DATA SUPPLIED:
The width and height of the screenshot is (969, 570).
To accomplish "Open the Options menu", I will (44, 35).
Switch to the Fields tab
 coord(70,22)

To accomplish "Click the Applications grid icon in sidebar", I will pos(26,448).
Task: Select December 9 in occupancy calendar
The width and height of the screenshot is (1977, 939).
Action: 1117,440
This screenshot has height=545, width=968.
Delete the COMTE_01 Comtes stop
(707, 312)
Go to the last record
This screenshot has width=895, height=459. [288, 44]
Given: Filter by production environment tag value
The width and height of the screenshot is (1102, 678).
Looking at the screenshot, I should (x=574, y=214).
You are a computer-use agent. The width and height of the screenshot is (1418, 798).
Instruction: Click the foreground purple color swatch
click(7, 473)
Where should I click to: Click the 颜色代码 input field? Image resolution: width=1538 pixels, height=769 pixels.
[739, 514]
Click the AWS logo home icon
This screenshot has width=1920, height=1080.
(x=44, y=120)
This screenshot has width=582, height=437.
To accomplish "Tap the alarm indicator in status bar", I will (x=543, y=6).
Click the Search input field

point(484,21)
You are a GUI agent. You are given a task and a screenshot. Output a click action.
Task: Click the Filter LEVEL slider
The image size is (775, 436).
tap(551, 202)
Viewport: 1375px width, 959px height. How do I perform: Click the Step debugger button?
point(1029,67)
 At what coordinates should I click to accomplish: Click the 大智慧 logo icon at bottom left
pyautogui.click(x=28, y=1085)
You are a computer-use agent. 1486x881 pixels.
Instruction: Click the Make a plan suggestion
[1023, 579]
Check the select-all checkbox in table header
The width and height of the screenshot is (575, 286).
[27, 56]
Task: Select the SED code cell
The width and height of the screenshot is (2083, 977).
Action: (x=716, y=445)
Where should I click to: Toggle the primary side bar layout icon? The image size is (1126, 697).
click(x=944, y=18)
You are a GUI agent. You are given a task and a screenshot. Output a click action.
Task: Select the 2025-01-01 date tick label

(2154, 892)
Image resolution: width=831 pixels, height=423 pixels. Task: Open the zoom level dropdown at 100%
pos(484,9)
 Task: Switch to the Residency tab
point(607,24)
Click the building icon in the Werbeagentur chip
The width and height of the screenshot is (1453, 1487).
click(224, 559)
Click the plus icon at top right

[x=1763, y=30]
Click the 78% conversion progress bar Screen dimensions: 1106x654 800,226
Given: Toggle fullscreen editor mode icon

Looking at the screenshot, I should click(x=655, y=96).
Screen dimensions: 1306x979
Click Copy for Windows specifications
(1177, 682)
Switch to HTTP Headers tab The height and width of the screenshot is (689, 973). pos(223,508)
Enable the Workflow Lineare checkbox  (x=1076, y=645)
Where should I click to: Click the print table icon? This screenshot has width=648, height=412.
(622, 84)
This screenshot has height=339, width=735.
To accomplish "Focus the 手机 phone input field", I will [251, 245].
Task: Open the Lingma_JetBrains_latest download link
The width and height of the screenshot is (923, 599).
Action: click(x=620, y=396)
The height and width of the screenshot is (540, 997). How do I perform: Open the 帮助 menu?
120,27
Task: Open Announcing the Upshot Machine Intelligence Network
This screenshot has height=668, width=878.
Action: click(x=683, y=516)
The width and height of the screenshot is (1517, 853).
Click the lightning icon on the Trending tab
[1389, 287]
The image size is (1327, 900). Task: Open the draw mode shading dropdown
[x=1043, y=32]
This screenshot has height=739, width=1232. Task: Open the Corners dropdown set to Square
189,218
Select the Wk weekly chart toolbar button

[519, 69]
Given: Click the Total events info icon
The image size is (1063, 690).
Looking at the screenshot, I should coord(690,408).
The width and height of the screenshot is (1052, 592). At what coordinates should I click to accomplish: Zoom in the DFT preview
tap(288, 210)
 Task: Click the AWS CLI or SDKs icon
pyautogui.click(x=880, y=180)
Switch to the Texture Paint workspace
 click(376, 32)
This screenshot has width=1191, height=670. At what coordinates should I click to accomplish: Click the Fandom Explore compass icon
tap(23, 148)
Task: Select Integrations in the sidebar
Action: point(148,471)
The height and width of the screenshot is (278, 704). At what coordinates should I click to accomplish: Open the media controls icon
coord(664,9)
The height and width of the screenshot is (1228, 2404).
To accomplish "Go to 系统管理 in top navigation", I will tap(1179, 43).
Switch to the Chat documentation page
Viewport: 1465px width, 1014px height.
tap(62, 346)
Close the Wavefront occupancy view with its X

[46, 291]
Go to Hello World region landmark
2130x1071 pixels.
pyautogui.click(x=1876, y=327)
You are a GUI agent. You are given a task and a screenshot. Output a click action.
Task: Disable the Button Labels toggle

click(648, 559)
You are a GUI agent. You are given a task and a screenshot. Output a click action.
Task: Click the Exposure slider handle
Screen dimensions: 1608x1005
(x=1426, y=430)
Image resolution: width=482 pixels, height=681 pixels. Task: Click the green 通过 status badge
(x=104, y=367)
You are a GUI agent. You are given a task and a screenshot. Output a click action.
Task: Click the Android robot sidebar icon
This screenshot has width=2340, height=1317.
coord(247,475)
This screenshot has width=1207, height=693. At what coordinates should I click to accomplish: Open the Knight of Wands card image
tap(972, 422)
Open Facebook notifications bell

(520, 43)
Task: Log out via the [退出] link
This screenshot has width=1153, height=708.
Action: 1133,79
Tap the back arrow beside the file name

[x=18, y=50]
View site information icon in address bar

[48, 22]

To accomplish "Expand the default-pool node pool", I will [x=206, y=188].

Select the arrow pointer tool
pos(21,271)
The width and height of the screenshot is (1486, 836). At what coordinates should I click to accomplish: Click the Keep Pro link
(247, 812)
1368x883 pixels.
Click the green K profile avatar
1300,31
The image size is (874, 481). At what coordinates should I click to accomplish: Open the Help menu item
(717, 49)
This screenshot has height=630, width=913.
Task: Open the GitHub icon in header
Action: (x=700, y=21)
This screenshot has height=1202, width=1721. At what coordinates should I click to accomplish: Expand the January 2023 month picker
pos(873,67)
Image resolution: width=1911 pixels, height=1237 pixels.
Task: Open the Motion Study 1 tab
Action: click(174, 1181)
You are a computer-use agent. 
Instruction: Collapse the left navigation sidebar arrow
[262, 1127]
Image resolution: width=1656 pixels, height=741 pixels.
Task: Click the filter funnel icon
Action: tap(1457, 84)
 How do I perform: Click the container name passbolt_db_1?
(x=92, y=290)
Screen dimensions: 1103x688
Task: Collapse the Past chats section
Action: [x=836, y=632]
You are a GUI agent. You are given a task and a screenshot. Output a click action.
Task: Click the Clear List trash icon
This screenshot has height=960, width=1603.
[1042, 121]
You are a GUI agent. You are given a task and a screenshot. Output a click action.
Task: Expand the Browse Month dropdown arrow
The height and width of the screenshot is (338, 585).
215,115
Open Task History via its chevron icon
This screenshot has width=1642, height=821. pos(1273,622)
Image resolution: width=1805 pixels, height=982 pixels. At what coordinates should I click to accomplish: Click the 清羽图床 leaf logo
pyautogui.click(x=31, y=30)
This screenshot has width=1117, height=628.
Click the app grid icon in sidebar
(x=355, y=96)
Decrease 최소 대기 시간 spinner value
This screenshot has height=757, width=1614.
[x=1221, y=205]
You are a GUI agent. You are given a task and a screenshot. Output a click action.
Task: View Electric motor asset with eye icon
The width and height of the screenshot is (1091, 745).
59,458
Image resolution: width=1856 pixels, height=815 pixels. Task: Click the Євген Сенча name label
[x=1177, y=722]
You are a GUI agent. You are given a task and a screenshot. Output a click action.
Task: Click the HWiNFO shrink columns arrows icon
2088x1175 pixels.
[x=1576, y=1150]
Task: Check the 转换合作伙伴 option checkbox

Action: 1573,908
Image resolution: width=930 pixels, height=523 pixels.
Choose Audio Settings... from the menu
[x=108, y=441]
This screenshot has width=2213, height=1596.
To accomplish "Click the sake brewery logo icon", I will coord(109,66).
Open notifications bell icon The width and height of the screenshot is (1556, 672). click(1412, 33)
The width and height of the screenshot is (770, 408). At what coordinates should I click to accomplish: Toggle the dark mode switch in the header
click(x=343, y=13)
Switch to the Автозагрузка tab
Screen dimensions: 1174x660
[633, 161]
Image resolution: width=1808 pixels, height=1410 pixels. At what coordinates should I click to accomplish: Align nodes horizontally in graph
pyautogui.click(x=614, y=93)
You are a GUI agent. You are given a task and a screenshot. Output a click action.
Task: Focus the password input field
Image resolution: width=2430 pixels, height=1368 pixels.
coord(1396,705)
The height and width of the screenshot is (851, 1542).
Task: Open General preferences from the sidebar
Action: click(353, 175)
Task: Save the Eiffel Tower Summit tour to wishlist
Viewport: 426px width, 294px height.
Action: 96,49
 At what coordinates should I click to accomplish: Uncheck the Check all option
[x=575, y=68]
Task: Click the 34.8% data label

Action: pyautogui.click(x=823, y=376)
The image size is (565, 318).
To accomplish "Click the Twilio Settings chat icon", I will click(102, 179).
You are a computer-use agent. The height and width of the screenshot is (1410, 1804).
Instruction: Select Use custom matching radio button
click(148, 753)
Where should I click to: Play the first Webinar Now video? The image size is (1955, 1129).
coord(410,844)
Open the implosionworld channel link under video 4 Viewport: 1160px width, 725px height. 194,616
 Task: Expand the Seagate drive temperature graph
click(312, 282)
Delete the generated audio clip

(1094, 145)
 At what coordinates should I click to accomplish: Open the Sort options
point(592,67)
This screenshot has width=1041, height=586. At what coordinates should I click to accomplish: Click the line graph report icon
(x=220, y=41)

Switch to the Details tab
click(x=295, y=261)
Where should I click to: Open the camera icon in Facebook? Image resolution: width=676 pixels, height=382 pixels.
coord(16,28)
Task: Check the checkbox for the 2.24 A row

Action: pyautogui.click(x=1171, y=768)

YOUR INSTRUCTIONS: Pull each line that includes the word "value" out of the material above.

OUTPUT:
Given: Filter by production environment tag value
Decrease 최소 대기 시간 spinner value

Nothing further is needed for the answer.